**Assignment:** Please print every record below exactly as it appears.

Dataset entries
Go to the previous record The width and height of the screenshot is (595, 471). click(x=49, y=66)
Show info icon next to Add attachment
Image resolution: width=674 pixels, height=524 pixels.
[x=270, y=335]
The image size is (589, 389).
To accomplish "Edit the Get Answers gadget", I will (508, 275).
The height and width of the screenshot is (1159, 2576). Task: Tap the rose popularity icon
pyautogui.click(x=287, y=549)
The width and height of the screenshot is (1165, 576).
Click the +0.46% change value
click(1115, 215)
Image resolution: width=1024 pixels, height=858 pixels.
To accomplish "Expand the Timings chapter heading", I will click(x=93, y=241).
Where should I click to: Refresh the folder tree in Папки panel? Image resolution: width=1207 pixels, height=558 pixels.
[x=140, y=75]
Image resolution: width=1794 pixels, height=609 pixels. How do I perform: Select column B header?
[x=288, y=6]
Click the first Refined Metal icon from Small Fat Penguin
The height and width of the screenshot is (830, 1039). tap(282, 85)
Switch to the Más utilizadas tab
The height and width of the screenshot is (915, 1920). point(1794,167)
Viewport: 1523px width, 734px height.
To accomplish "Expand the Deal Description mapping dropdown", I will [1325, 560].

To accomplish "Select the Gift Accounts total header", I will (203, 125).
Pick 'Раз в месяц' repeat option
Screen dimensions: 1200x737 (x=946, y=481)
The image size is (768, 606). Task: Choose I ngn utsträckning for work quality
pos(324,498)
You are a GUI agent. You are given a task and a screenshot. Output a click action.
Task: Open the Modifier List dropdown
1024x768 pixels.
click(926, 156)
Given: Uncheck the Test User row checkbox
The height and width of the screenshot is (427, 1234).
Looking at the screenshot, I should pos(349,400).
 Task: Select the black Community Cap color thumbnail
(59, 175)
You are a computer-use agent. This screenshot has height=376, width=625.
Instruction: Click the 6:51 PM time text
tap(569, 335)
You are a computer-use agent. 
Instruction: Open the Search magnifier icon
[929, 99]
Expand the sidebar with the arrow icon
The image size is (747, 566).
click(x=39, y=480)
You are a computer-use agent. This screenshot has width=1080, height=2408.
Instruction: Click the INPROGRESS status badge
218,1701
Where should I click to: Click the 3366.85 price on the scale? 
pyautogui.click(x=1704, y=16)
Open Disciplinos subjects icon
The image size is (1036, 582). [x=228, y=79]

**Output:**
Go to the previous record The width and height of the screenshot is (595, 471). click(x=49, y=66)
Show info icon next to Add attachment
Image resolution: width=674 pixels, height=524 pixels.
[x=270, y=335]
The image size is (589, 389).
To accomplish "Edit the Get Answers gadget", I will (508, 275).
The height and width of the screenshot is (1159, 2576). Task: Tap the rose popularity icon
pyautogui.click(x=287, y=549)
The width and height of the screenshot is (1165, 576).
Click the +0.46% change value
click(1115, 215)
Image resolution: width=1024 pixels, height=858 pixels.
To accomplish "Expand the Timings chapter heading", I will click(x=93, y=241).
Where should I click to: Refresh the folder tree in Папки panel? Image resolution: width=1207 pixels, height=558 pixels.
[x=140, y=75]
Image resolution: width=1794 pixels, height=609 pixels. How do I perform: Select column B header?
[x=288, y=6]
Click the first Refined Metal icon from Small Fat Penguin
The height and width of the screenshot is (830, 1039). tap(282, 85)
Switch to the Más utilizadas tab
The height and width of the screenshot is (915, 1920). point(1794,167)
Viewport: 1523px width, 734px height.
To accomplish "Expand the Deal Description mapping dropdown", I will [1325, 560].

To accomplish "Select the Gift Accounts total header", I will (203, 125).
Pick 'Раз в месяц' repeat option
Screen dimensions: 1200x737 (x=946, y=481)
The image size is (768, 606). Task: Choose I ngn utsträckning for work quality
pos(324,498)
You are a GUI agent. You are given a task and a screenshot. Output a click action.
Task: Open the Modifier List dropdown
1024x768 pixels.
click(926, 156)
Given: Uncheck the Test User row checkbox
The height and width of the screenshot is (427, 1234).
Looking at the screenshot, I should pos(349,400).
 Task: Select the black Community Cap color thumbnail
(59, 175)
You are a computer-use agent. This screenshot has height=376, width=625.
Instruction: Click the 6:51 PM time text
tap(569, 335)
You are a computer-use agent. 
Instruction: Open the Search magnifier icon
[929, 99]
Expand the sidebar with the arrow icon
The image size is (747, 566).
click(x=39, y=480)
You are a computer-use agent. This screenshot has width=1080, height=2408.
Instruction: Click the INPROGRESS status badge
218,1701
Where should I click to: Click the 3366.85 price on the scale? 
pyautogui.click(x=1704, y=16)
Open Disciplinos subjects icon
The image size is (1036, 582). [x=228, y=79]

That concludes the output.